Hutool-core components include Bean operations, dates, various Util, etc,of which the ZipUtil class will be used when compressing or decompressing files.
Information
• Name:Resource Exhaustion Vulnerability
• Number:CVE-2022–4565
• Type:CWE-400 Uncontrolled Resource Consumption
• CVSS Score:CVSS v3.1:7.5
• Severity Level:high
The unzip function of the library’s ZipUtil class does not detect the decompression size of a zip file by default, and therefore may cause resource consumption when decompressing zip files.
This vulnerability can be caused by using Hutool’s default unzip function and not checking the size of the data extracted from the zip file.
This vulnerability affects Hutool-core 4.4.2 ~ 5.8.10.
Analysis
Resource Exhaustion Vulnerabilitity is malicious users or attackers using specific methods to exploit system resources, leading to the depletion of system resources such as CPU, memory, disk space, network bandwidth, etc. This consequently affects the normal operation and availability of the system.
This type of vulnerability can result in the DoS(Denial of Service) attack, causing the system to crash or death. and the system’s performance may degrade when resources are exhausted, thus it may not be able to handle other important security events or prevent attackers from using other known vulnerabilities.
The reason for this vulnerability in the Hutool-core component is that the limit parameter (limit the size after decompression) passed by the default unzip function is set to -1.

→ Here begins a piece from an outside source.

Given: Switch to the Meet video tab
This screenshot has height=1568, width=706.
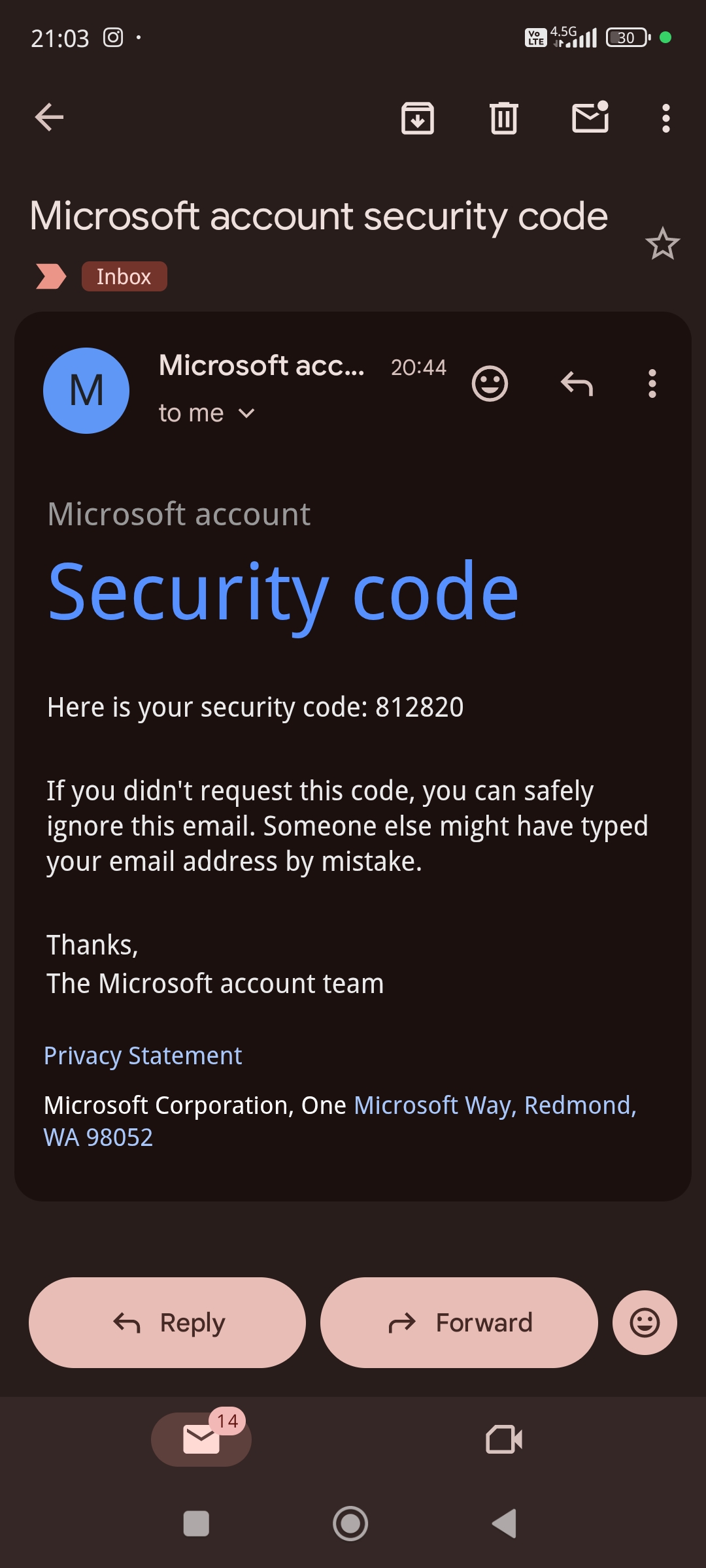Looking at the screenshot, I should point(504,1439).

When limit is -1, zipFileSize will not be detected. zipFileSize is the sum of the uncompressed sizes of all the files in the zip file.
Reproduction
1.Construct a Zip Bomb file
The principle of ZipBomb is to create a compressed file containing the same symbols, and since this file contains the same information, its compressed file will be much smaller than itself.

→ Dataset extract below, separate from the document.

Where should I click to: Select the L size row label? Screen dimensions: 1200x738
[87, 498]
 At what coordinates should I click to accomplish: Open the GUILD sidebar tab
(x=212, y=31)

For infinitely long repeating bytes, a zip using the DEFLATE compression algorithm has a compression ratio of nearly 1032 (compression ratio = size before compression / size after compression).
For some maliciously constructed Zips, the compression ratio can even reach 28000000:1, which means that a 10MB Zip file can end up decompressing 281TB of files.

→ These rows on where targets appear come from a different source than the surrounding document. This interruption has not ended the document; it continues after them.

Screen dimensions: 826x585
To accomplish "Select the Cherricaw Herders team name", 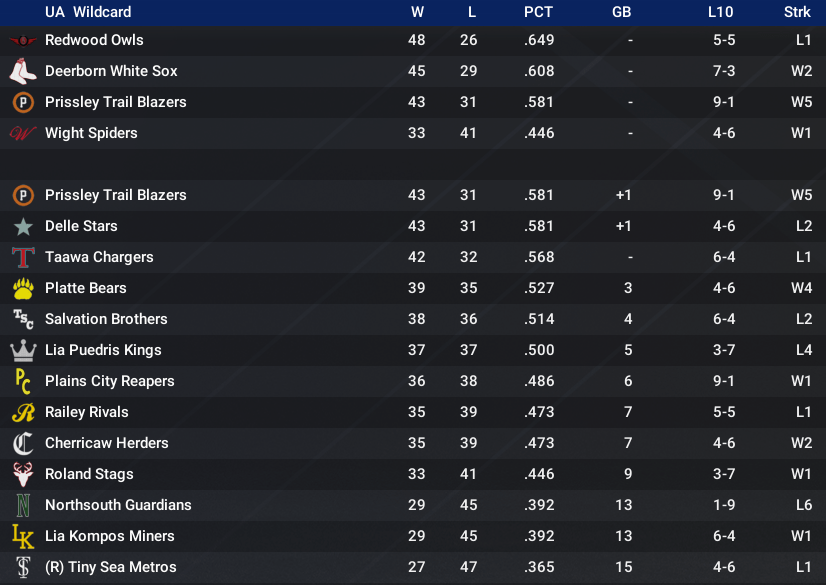I will tap(106, 443).
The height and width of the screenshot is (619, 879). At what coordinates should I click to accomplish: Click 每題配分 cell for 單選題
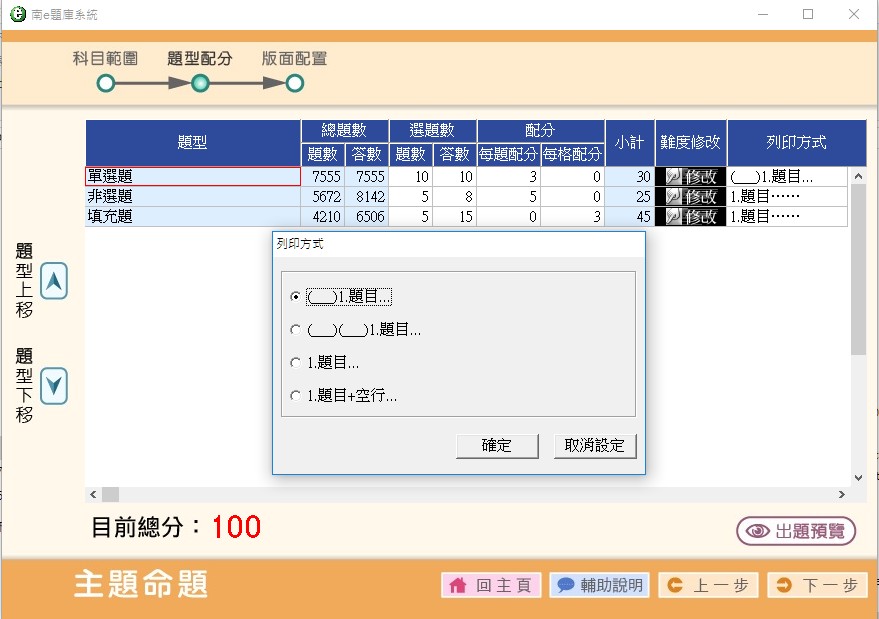point(509,177)
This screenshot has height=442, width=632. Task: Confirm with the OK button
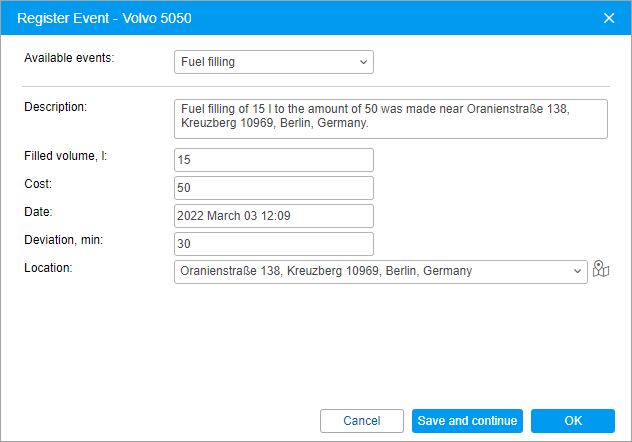coord(572,421)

The author only for testing, so the construction of the Zip Bomb for about 1024 compression ratio.
The code to create a Zip Bomb file is as follows:
2. Unzip the compressed file using the unzip function of the Hutool component.
3.Result
The 1.08MB zip file was successfully decompressed into a 0.97GB file.
Fix
There are several ways to fix the vulnerability as follows:
1. Upgrade Hutool to version 5.8.11
The principle of the fix is that the checkZipBomb method is called when decompressing, calculating the compression ratio of the file, if the compression ratio is greater than 100 then the decompressed file is regarded as a Zip Bomb file.
The fix can be accomplished by modifying the package management files (pom.xml, build.gradle) and subsequently rebuilding the project.
2.Manual modification of source code
The essence of the first fix is a Patch of code which checks the compression rate inside the unzipped file.So it is also possible to avoid vulnerabilities by implementing the relevant check code yourself.
The fix can be achieved by downloading the component source code and manually Patch the fix, without upgrading the component as a whole to ensure that the rest of the project is not affected.
3.Set disk quotas
Set reasonable disk quotas for users and processes to limit the disk space they use and prevent malicious use.
Take Ubuntu for example.
First, make sure the file system supports disk quotas by adding the usrquota and grpquota parameters when mounting the file system.
sudo mount -o remount,usrquota,grpquota /dev/sda1 /mnt
Subsequently install the disk quota tool.
sudo apt-get install quota
Then configure the disk quota and set the disk quota limit for user user1 to 1GB.
sudo setquota -u user1 1048576 1048576 0 0 /mnt
Among them, the parameter meanings are as follows in sequence: user, hard limit (measured in 1KB units), soft limit (measured in 1KB units), soft limit of inode, hard limit of inode, and file system path.
Finally, the disk quota database is generated and disk quotas are activated.
sudo quotacheck -cum /mnt
sudo quotaon /mnt
This fix can prevent malicious compressed files from impacting other users and systems when there is a resource exhaustion vulnerability in the code.